By Richard Russell for The Globe And Mail

We’ve all seen it – someone holding a dog in their lap while driving down the road. In some cases, it is even the driver. It’s one thing to take your own life in your hands, but why put Fido at risk of instant death? If an airbag deploys, it will crush the animal against your face or chest. I can’t be more explicit than that.

Airbags are designed to deploy in a fraction of a second after a collision. Sensors tell them the distance of the seat relative to the dash, the position of the occupant and whether or not they are wearing their belt. The goal is for the bag to fully deploy to maximum size before the occupant’s upper body rushes forward toward the dash or wheel, throwing up a big pillow to protect their chest and head. It works incredibly well, saving thousands of lives and preventing tens of thousands of injuries every year.

But no system has been developed to recognize that there is a dog in the way. While I refer to the airbag as having a pillow-like effect, that is only because it is designed to deflate as quickly as it inflates – shrinking a millisecond after it has reached maximum size and contact has been made with it.

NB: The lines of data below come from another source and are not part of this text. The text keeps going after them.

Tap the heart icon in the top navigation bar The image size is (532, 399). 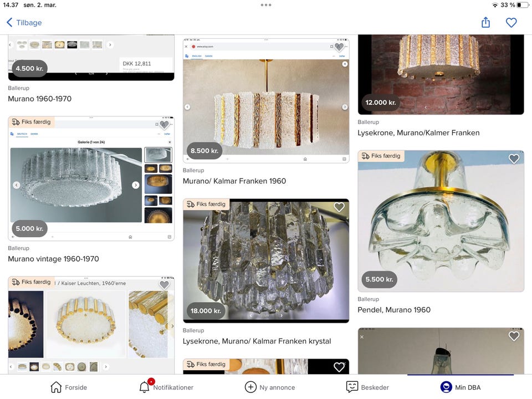pyautogui.click(x=511, y=23)

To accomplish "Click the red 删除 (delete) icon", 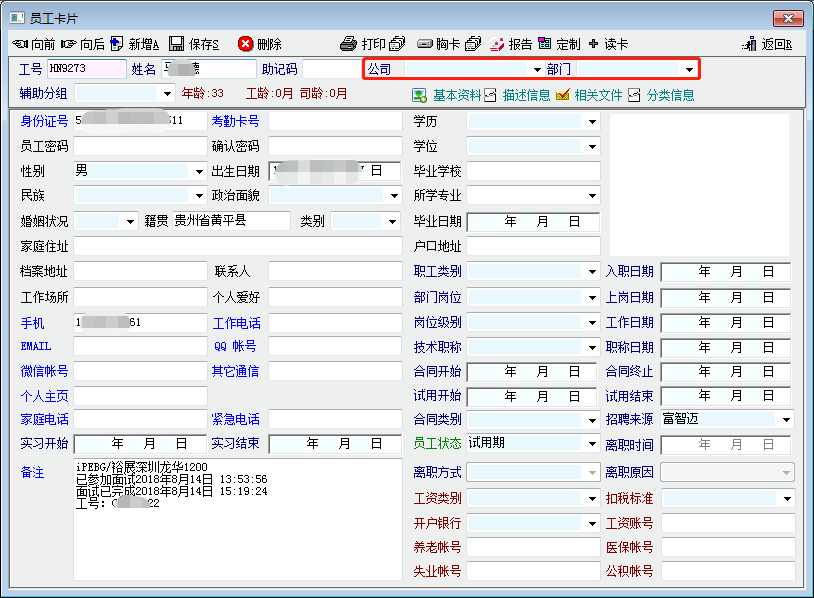I will coord(260,44).
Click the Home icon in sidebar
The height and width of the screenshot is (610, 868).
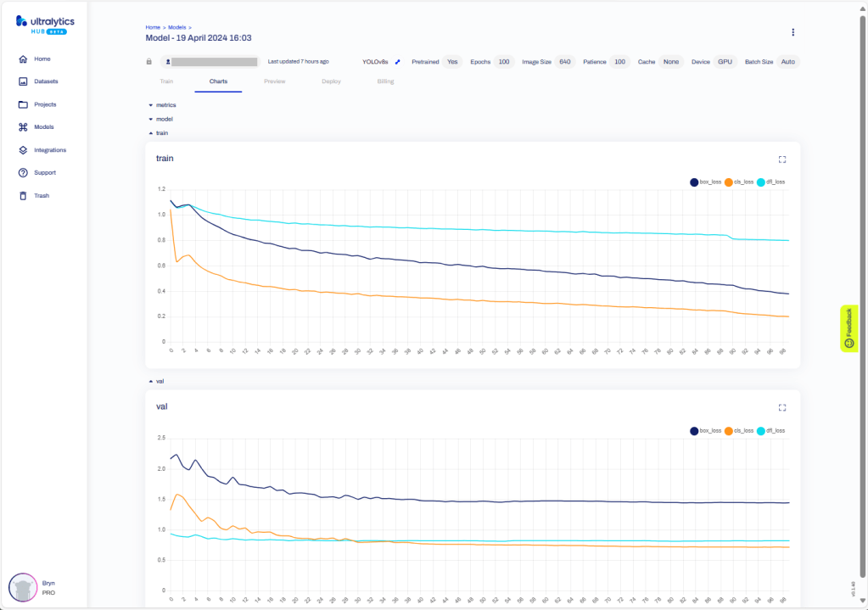click(23, 59)
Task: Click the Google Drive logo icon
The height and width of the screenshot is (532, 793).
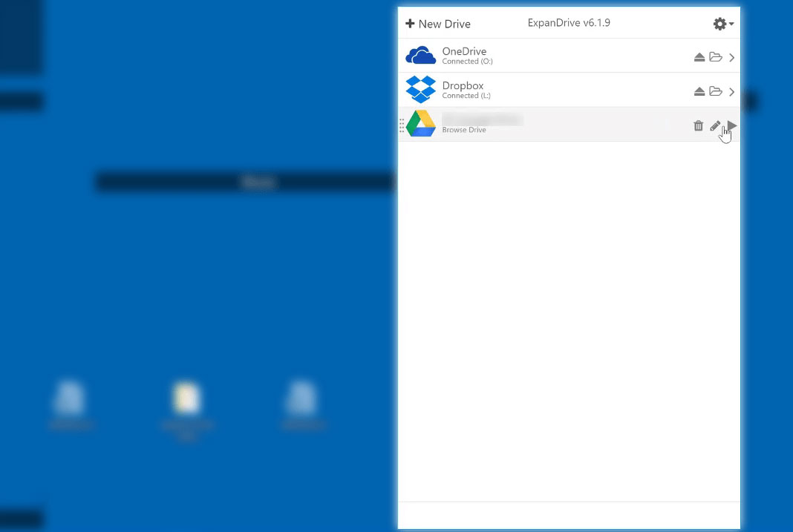Action: coord(420,124)
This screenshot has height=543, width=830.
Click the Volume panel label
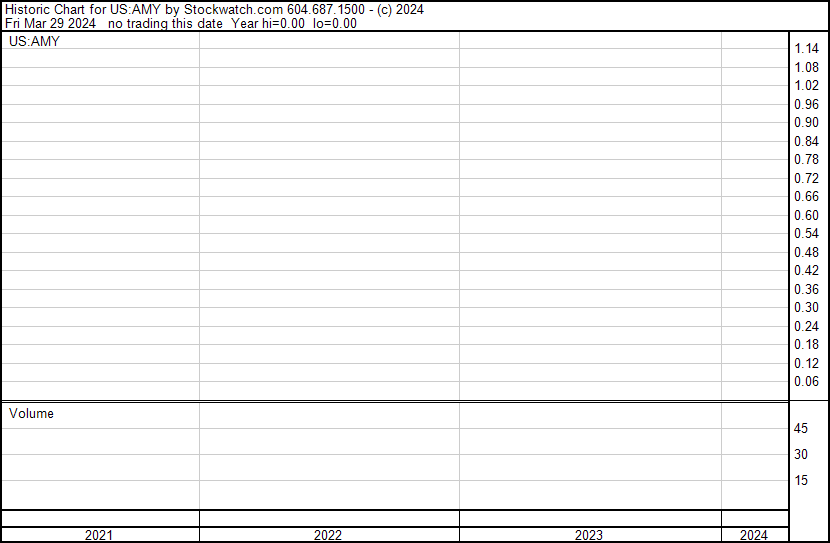31,413
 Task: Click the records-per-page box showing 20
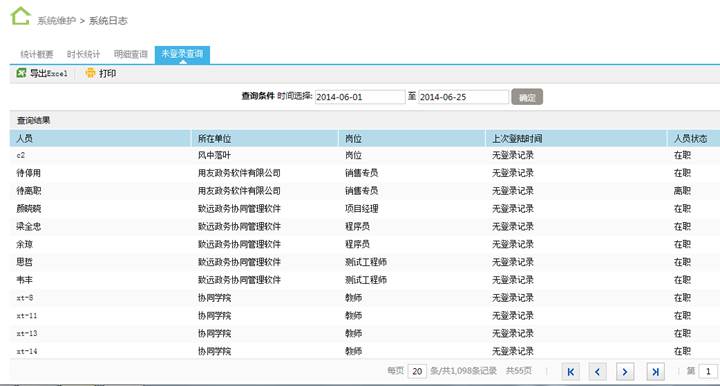click(417, 371)
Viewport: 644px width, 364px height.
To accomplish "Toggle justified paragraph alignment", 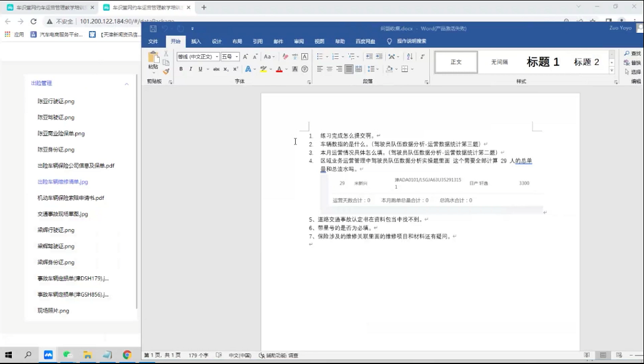I will (x=349, y=69).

Until that moment, the bag is inflating at high speed. Anything in the way will be hit with massive force more powerful than the biggest, most powerful heavyweight boxer’s punch.

Pet lovers enjoy the companionship and proximity of their furry friend. The close confines of a vehicle seems to provide the perfect opportunity to enjoy that relationship. It’s easy to think that since you are only going to the corner store, on an errand or a similar short trip, a crash is not likely. Actually, the reverse is true, the majority of crashes resulting in airbag deployment happen in urban areas at low speeds. Most are non life-threatening – unless there is a dog in the path of the airbag.